▶ **Requirement**
Begin at the line containing "Click the mass -3.35 readout" and stop after the line containing "pos(979,36)". Reproduce those lines with "readout" replaced by "reading", change nothing else, and omit the pictures.

▶ **Given records**
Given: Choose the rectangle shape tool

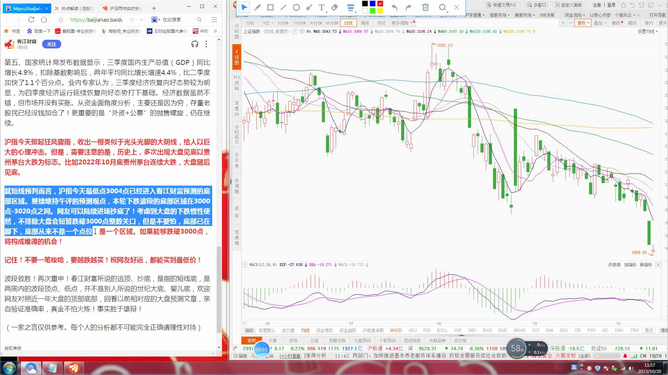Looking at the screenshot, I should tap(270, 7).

---

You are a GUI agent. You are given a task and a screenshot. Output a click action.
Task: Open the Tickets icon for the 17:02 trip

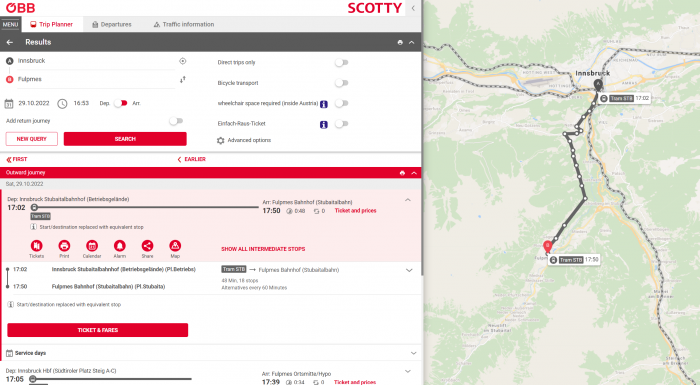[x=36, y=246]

--

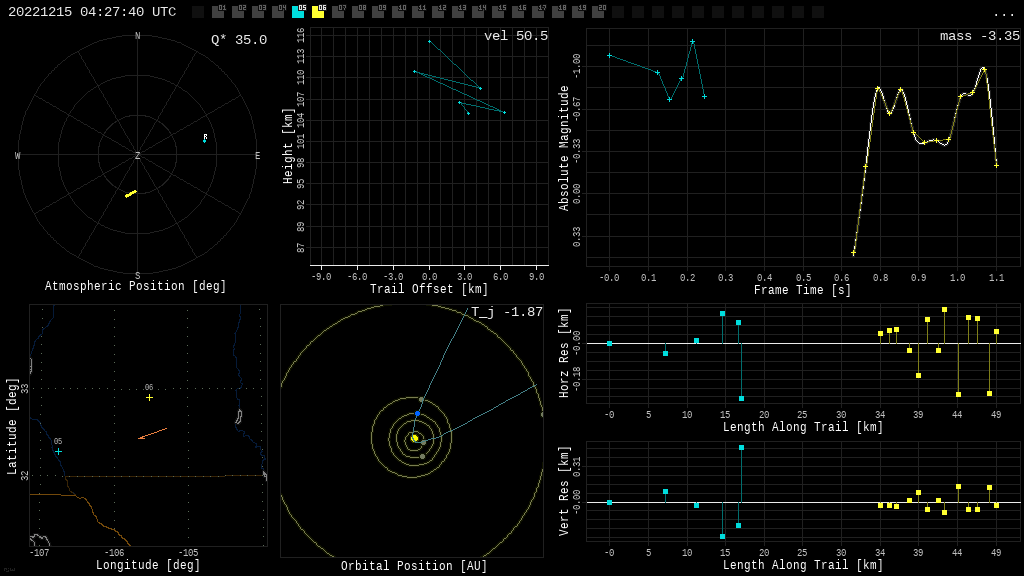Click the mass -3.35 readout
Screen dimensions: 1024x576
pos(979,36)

▶ **The response**
Click the mass -3.35 reading
Screen dimensions: 1024x576
pos(979,36)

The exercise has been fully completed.